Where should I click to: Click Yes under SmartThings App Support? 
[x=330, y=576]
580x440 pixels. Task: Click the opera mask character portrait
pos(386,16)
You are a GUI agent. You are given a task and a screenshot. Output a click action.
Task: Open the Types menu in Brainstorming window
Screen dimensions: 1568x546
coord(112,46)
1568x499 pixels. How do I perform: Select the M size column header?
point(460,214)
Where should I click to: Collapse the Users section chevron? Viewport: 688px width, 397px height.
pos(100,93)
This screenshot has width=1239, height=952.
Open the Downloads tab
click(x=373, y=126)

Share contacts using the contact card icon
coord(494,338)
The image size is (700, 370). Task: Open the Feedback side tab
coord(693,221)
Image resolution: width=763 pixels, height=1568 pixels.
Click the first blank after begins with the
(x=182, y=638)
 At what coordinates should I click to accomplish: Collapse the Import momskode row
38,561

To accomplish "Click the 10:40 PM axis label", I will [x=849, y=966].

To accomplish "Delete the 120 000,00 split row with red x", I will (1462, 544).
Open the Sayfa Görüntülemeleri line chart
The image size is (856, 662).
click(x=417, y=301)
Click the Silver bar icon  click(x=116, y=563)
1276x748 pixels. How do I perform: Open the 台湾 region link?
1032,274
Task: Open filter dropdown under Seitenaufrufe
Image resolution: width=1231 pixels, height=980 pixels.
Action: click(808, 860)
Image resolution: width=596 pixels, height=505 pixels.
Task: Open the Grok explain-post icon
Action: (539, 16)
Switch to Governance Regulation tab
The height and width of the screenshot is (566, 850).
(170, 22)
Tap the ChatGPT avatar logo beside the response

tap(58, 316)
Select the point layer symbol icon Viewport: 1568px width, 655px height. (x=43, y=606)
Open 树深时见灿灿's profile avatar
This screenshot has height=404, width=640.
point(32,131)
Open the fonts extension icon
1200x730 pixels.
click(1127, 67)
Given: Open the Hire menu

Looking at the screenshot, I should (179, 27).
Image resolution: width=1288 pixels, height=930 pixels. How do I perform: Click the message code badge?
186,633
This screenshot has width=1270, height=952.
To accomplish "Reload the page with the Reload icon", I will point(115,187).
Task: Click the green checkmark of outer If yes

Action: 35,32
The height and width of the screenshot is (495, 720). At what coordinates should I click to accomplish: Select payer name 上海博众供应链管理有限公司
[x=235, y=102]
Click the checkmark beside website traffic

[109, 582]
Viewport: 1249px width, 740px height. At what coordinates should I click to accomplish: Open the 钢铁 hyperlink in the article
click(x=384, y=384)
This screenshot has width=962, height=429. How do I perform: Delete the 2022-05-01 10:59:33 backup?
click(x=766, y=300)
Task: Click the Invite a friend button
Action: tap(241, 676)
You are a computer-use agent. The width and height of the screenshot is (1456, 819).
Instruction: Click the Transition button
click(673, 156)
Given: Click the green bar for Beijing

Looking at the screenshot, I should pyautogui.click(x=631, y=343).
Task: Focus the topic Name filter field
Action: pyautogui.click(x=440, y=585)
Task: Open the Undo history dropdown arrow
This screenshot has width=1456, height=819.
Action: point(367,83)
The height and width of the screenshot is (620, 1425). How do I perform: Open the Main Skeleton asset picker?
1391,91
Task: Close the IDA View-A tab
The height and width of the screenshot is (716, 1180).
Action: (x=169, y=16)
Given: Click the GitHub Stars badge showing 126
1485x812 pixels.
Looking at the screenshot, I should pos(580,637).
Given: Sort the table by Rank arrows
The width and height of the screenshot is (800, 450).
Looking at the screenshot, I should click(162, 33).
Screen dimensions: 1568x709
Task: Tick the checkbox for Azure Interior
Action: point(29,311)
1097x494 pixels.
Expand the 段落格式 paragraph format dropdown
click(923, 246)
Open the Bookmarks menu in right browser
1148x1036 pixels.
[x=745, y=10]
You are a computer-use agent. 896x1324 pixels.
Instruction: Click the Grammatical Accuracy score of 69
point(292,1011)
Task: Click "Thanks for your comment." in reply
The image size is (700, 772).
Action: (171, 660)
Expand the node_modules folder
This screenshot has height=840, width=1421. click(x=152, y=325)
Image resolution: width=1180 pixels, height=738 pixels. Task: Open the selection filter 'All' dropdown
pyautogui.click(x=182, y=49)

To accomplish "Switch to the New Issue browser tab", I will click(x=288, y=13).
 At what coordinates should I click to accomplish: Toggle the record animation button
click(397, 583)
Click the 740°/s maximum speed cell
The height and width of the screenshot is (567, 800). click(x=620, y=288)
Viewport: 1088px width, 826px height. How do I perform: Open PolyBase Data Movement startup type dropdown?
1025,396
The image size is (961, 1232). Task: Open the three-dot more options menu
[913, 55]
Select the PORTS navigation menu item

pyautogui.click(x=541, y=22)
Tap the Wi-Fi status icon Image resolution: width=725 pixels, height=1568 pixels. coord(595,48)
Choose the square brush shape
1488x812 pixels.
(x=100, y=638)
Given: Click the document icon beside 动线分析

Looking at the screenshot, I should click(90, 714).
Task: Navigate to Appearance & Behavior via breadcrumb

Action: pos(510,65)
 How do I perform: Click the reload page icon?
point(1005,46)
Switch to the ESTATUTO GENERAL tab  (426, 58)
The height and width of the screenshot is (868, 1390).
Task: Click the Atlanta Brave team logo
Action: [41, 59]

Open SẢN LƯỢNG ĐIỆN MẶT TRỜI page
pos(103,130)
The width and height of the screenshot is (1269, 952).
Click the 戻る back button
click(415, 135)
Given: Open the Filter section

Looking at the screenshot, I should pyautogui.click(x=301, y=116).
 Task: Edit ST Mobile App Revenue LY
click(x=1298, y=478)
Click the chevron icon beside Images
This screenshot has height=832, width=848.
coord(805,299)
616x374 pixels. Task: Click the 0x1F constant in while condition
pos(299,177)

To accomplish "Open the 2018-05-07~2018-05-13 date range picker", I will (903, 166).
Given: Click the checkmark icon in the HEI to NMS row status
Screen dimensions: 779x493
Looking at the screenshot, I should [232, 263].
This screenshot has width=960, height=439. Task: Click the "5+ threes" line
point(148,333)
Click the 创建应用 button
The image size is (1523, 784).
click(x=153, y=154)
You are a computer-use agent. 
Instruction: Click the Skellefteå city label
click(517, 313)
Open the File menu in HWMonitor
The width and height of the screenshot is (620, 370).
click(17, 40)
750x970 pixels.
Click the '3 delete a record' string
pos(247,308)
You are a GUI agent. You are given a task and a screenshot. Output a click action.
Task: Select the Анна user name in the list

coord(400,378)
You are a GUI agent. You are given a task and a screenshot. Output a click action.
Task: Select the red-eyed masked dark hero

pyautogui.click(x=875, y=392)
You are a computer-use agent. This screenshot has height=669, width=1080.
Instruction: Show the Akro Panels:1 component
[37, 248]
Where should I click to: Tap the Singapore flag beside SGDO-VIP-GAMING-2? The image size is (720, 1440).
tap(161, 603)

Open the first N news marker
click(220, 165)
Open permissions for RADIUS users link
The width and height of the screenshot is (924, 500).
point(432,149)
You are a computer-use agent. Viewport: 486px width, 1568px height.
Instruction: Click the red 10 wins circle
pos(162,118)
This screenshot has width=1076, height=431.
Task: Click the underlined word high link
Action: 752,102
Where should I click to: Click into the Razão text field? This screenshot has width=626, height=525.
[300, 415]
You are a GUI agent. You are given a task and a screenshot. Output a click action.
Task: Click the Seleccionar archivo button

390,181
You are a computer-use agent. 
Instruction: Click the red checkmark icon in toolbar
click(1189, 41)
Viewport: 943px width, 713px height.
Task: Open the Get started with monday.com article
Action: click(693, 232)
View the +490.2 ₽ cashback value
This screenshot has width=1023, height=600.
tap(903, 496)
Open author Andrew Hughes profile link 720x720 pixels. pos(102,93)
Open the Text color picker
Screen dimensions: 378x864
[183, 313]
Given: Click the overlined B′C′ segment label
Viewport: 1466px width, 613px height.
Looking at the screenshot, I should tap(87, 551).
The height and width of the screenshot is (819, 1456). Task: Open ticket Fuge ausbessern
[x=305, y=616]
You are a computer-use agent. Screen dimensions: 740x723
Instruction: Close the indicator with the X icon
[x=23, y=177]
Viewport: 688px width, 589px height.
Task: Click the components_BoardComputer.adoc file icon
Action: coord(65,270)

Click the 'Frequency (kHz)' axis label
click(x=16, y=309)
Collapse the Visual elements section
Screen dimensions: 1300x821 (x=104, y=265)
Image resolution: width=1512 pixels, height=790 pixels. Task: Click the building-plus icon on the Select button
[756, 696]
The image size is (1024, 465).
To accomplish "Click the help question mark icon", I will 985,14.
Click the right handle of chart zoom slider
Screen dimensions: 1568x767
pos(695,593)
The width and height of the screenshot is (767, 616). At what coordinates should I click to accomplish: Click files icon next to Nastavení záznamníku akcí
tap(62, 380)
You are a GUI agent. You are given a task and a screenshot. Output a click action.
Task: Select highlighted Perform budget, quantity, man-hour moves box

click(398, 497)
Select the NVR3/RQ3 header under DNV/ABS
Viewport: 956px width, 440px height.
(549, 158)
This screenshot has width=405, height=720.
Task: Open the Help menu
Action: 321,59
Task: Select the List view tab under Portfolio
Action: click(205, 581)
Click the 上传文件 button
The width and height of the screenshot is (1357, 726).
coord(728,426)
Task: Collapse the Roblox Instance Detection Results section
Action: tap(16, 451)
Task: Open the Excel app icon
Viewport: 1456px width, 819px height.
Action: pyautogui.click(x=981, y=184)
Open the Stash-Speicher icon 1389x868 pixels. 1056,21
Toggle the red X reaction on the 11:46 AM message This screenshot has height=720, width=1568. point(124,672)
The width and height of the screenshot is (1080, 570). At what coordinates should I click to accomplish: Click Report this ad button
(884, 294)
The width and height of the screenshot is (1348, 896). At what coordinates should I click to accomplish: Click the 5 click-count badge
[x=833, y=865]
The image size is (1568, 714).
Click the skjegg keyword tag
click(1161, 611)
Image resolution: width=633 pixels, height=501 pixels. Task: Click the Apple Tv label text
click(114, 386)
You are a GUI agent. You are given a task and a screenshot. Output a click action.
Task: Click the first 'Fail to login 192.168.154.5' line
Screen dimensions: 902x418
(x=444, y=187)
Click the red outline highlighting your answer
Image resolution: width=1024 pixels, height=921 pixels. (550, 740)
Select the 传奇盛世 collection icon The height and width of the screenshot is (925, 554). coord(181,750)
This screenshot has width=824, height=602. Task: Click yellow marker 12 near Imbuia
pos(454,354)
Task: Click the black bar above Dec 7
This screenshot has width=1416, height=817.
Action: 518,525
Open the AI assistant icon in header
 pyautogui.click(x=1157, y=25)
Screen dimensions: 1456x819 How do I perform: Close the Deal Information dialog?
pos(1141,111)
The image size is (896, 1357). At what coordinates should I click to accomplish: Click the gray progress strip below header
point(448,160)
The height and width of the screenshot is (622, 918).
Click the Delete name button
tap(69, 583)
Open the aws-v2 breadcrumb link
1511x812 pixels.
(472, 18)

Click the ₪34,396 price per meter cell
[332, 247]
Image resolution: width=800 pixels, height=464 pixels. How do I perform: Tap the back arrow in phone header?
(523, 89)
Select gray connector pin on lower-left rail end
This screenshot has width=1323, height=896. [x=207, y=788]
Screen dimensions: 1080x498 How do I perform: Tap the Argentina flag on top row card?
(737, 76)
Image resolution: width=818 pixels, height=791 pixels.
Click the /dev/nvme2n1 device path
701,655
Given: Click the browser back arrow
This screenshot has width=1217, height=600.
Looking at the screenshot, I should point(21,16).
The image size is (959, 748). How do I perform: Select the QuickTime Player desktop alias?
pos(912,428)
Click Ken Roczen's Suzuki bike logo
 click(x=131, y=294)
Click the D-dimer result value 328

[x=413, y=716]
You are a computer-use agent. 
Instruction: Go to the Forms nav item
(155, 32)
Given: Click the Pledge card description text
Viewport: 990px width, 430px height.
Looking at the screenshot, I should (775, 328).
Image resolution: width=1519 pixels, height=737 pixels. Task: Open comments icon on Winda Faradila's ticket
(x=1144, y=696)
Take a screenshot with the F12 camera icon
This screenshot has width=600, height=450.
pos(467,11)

**What to do**
Swap "right handle" for "left handle" in the records between the lines holding "Click the right handle of chart zoom slider" and "tap(62, 380)", inclusive, and give those lines again with nothing else changed.

**Complete answer**
Click the left handle of chart zoom slider
Screen dimensions: 1568x767
pos(695,593)
The width and height of the screenshot is (767, 616). At what coordinates should I click to accomplish: Click files icon next to Nastavení záznamníku akcí
tap(62, 380)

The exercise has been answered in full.